Readers may be keenly aware that the guest editors have not attempted to define AI. While some excellent definitions exist, conflicts in (sometimes evolving) AI definitions held by such a diverse set of potential authors are likely. We opted to consider submissions that utilized AI as defined by the authors, as long as the definition is justifiable, and if the submission makes a notable contribution to the body of engineering design knowledge. As a result of this inclusive approach, some readers may not consider some methods appearing in this issue to be AI. The definition of AI will not be settled here; rather, we hope that one of the primary contributions of this special issue is a helpful step toward more successful integration of AI and engineering design research.

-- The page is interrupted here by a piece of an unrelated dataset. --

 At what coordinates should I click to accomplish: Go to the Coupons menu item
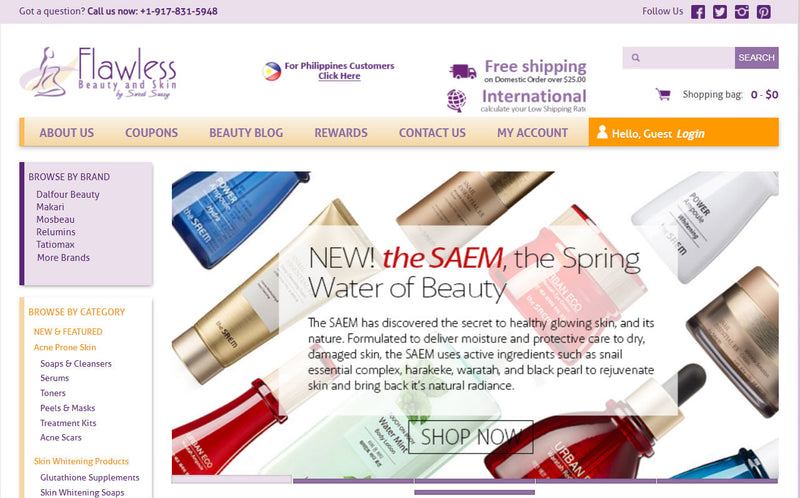coord(152,133)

This special issue incorporates a variety of topics that represent the state of the art in how AI is changing how we do engineering design today. Articles solicited represent intellectual contributions to engineering design research at the intersection of unmet engineering challenges, advances in AI, and design-relevant contexts. Articles published in this issue fall largely within the general area of AI being utilized as an enabling tool for advancing engineering design capabilities. In particular, many articles focus on enhancing early-stage design capabilities. Previous special issues exist for related topics, including Machine Learning for Engineering Design and Data-Driven Design. This special issue has provided an opportunity to publish design research linking to the broad area of AI that may not have fit well with these previous special issues. For example, one article (Gyory et al.) utilizes an AI agent to perform dynamic design team management based on predefined logical rules.

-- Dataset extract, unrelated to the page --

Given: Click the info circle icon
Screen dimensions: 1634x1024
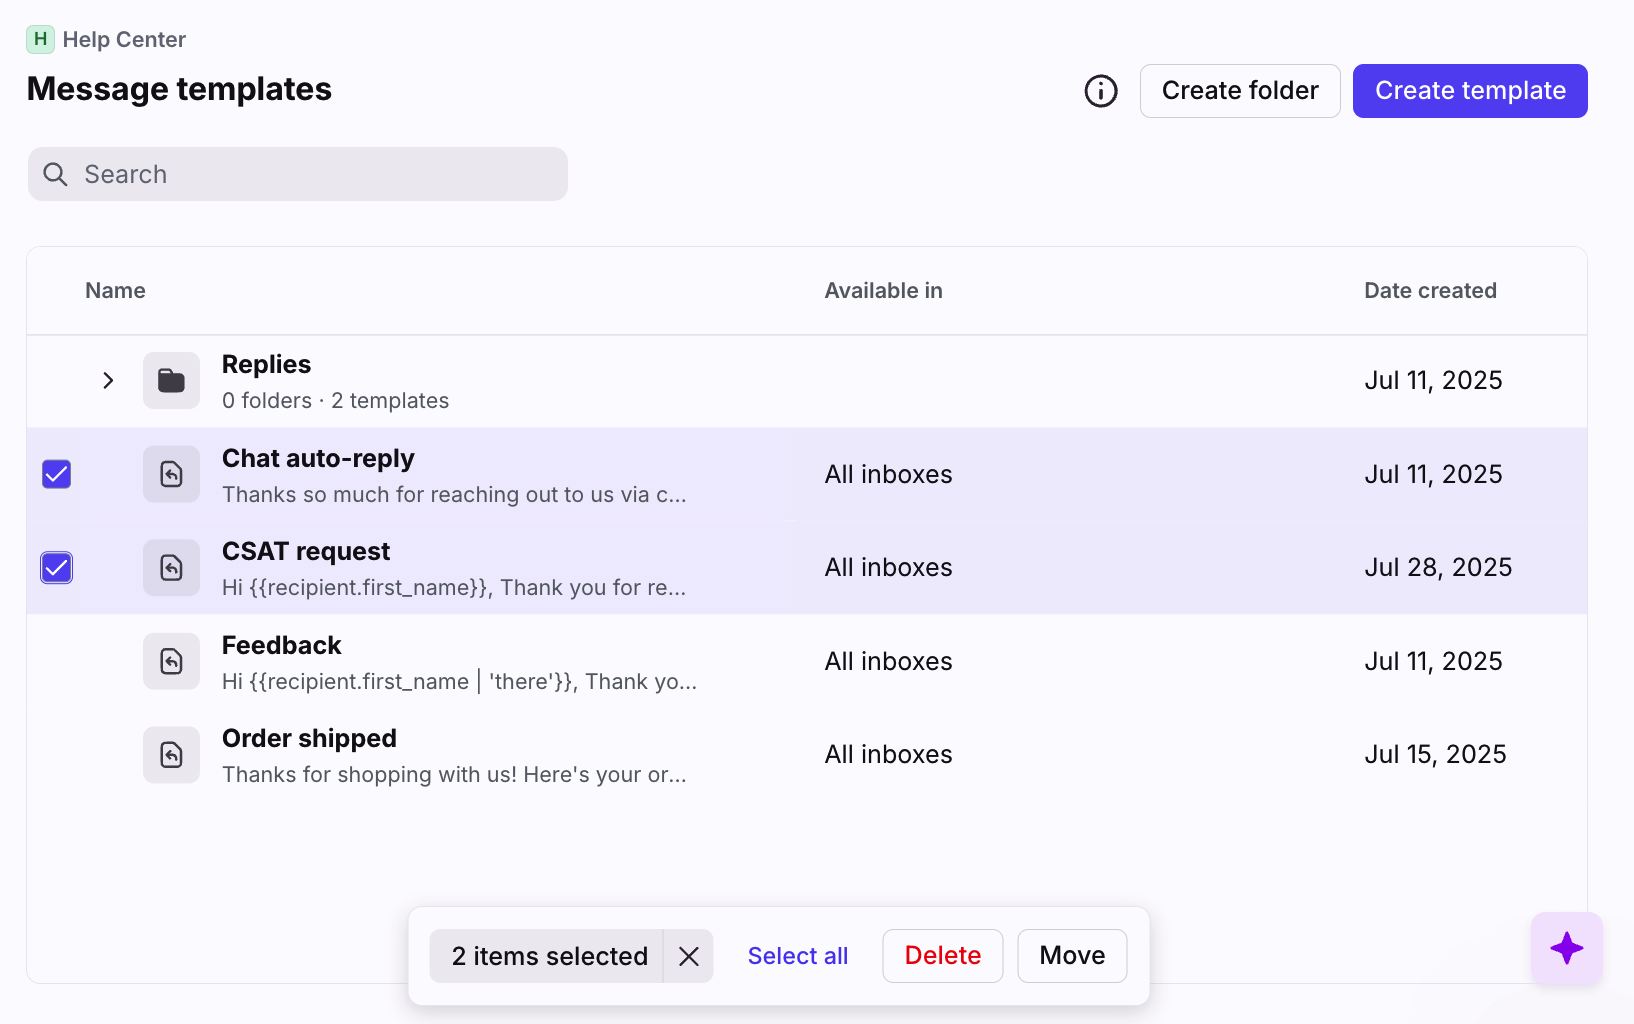Looking at the screenshot, I should pos(1100,91).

The guest editors have identified significant themes that have emerged from this collection of articles, organized first into topics that are presented from an engineering design research perspective and second into topics that are articulated from an AI method perspective. Please note that the distinctions between these themes can be fuzzy; some studies lie at the intersection between two or more themes. The following two sections introduce these themes and point readers to relevant articles in this special issue. This editorial then concludes with remarks on open research questions at the interface of AI and engineering design.
Engineering Design Research Themes
When viewed through the lens of engineering design research, four broad themes emerge from this special issue, each of which is discussed here.
Design Theme 1: Conceptual Design and Design Synthesis. Several articles involve advances in utilizing AI for more expansive and comprehensive yet practical exploration of complex design configuration spaces, including topological changes, design synthesis, and support for enhanced human creativity. Methods are either automated or involve a partnership between AI and human designers. More conventional design paradigms induce a different constraining of design spaces than might be possible with this class of AI-based design methods. Natural language processing (NLP) is utilized in several studies presented here as a key interface with the human creative process (T. Chen et al., Han et al., and Lee et al.). Two survey papers also provide context and future directions for utilizing the AI-based methods for this and other design needs (Han et al. and Jiang et al.). The article by Song et al. presents a study of the influence that AI tools have on strategies followed by designers during engineering design processes. As noted earlier, several articles link to two or more themes. For example, Behzadi et al., Q. Chen et al., Nobari et al., Quigley et al., and Raina et al. all link to both methods for conceptual design and Design Theme 2: Accelerating Design Processes.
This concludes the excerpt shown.